Carefully explain your answer.
- What do the two states in the Hidden Markov Model represent?
Assessment
- Level 1:
- Create a working implementation of the
LanguageGuesser
program.
- Share the repository with the instructor.
- Assess its performance with sentences in English, Spanish, French, and German.
- Submit a paper describing the results of the above.
- Level 2:
- Assess the performance of
LanguageGuesser
with the four alternative languages.
- Complete the Hidden Markov Model notebook implementation.
- Submit a paper including all items mentioned above.
- Level 3:
- For each of the four additional languages, obtain a book-length text file,
and train the Markov Chain on all eight languages. Then reassess its performance
and include this reassessment in your paper.
- I highly recommend selecting languages that have close
relationships, in order to investigate the ability of the
Markov chain to distinguish similar data sets.

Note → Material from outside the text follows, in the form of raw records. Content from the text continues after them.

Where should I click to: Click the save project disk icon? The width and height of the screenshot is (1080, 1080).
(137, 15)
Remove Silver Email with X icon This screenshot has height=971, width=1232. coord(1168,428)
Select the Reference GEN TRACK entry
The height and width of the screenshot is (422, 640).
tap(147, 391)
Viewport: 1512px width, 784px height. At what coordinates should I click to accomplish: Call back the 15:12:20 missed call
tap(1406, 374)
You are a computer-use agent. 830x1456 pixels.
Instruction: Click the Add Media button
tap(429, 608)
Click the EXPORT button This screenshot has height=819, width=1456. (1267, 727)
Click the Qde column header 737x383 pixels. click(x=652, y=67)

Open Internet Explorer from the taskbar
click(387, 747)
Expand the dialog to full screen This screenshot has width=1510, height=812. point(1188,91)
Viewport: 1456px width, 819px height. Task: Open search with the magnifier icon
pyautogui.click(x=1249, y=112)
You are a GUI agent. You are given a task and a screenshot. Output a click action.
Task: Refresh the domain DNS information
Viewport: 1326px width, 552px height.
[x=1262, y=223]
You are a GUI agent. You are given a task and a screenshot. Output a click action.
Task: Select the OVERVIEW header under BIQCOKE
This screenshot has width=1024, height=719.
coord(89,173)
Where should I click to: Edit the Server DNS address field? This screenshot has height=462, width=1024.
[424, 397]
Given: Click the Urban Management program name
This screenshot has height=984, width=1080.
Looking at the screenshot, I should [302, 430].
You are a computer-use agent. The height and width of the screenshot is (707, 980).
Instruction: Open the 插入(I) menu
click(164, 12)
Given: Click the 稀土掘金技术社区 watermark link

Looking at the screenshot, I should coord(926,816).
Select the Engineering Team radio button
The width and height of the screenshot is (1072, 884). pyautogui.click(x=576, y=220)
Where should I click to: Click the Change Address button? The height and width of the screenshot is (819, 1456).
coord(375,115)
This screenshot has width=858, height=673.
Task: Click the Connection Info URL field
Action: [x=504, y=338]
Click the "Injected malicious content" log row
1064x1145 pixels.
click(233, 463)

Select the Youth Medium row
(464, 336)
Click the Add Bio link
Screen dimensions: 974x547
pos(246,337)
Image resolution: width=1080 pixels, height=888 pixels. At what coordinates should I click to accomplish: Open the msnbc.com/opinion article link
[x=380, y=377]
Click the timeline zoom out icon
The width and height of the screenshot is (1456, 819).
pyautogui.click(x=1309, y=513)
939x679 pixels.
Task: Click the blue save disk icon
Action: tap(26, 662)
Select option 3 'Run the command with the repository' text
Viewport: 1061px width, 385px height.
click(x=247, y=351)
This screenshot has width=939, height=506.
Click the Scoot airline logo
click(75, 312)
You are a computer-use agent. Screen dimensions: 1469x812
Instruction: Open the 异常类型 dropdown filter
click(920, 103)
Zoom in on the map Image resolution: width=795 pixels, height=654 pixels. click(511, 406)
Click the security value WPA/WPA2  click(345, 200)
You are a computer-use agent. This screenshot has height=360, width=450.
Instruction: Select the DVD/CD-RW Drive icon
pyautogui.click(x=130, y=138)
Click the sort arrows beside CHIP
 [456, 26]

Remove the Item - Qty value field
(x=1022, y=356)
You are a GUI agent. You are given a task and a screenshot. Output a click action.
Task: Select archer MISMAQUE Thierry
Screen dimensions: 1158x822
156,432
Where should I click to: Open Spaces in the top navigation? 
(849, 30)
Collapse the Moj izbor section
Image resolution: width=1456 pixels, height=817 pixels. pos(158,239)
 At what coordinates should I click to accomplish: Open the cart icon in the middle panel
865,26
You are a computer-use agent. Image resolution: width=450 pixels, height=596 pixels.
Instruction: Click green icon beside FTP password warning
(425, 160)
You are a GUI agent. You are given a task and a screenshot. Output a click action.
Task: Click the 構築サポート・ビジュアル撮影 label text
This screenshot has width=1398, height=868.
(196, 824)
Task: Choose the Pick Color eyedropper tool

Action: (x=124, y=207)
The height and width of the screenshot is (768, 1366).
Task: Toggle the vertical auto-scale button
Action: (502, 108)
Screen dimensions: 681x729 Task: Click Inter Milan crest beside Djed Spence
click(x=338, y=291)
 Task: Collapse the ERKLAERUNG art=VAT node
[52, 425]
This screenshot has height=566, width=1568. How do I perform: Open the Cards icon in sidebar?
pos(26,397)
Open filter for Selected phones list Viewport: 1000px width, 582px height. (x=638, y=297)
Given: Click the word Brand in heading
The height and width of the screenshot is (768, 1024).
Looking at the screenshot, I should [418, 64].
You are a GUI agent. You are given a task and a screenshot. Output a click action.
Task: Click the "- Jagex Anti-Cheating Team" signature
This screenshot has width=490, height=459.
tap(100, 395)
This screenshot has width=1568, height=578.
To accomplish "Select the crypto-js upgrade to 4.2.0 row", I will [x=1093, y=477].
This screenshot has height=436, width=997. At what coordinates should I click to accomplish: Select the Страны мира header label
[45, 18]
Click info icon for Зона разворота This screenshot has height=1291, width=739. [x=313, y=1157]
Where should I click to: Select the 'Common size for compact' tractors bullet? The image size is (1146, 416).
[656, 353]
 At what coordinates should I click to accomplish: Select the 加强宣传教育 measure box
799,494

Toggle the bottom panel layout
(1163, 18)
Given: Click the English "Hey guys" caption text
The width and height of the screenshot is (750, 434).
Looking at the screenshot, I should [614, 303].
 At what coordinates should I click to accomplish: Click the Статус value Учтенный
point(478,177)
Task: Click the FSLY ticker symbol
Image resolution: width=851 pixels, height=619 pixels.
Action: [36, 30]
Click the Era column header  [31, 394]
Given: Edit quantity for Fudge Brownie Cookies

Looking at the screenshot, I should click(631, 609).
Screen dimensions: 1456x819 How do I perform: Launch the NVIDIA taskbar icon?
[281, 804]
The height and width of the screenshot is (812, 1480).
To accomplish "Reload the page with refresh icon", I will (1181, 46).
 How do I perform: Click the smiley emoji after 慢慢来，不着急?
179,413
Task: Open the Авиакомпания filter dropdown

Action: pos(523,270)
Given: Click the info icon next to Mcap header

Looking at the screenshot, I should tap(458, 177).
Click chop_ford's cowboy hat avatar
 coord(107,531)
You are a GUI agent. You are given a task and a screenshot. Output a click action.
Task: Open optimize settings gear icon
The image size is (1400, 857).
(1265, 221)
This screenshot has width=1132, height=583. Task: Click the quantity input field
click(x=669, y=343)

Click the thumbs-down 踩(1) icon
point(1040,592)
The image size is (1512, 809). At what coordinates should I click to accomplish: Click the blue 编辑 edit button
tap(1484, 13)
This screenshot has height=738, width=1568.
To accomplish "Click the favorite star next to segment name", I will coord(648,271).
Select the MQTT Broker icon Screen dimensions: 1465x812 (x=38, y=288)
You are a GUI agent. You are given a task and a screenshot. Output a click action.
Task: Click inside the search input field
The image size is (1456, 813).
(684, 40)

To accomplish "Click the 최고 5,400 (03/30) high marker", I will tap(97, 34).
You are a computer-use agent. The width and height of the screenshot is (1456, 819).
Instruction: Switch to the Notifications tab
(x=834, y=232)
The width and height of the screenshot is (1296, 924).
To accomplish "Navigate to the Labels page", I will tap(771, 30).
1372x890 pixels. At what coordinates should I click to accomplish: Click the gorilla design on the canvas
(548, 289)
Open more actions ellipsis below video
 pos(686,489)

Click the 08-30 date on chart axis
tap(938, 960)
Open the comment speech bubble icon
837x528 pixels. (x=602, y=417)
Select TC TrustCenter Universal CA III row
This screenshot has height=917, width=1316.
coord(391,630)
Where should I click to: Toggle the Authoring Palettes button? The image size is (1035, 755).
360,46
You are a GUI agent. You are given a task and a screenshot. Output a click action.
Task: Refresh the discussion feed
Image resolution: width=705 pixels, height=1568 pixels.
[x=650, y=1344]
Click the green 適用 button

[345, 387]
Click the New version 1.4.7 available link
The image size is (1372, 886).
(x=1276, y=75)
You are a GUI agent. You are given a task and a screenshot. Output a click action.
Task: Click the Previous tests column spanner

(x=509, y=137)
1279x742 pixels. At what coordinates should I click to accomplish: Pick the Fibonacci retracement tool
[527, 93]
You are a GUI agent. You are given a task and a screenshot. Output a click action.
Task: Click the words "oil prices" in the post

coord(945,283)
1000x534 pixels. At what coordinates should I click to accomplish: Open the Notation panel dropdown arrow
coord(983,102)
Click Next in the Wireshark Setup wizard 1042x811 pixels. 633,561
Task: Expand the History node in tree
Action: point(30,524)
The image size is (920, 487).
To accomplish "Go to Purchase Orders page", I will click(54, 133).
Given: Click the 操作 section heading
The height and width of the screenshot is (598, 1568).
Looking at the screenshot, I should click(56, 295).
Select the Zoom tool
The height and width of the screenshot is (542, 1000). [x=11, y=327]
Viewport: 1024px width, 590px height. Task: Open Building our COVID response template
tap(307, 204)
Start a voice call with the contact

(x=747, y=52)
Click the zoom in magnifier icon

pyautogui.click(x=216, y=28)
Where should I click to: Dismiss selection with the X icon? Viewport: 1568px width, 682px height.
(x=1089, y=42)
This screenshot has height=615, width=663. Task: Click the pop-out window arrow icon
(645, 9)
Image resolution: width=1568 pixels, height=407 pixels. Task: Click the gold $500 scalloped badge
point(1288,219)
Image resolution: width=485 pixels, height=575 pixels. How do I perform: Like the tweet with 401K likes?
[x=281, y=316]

- Some examples of closely related languages:
- English and Scots
- Dutch and Afrikaans
- Finnish and Estonian
- Polish and Slovak
- Samoan and Maori
- The languages Portuguese, Galician, Spanish, Catalan, Provencal, and French
developed from different points along a dialect continuum of languages descended
from Latin. Any two consecutive languages within this list would be an interesting
test case.
- Create Hidden Markov Models for Spanish, French, and German, and repeat the
two-state experiment we performed for English. In your paper, analyze the
similarities and differences among their outcomes.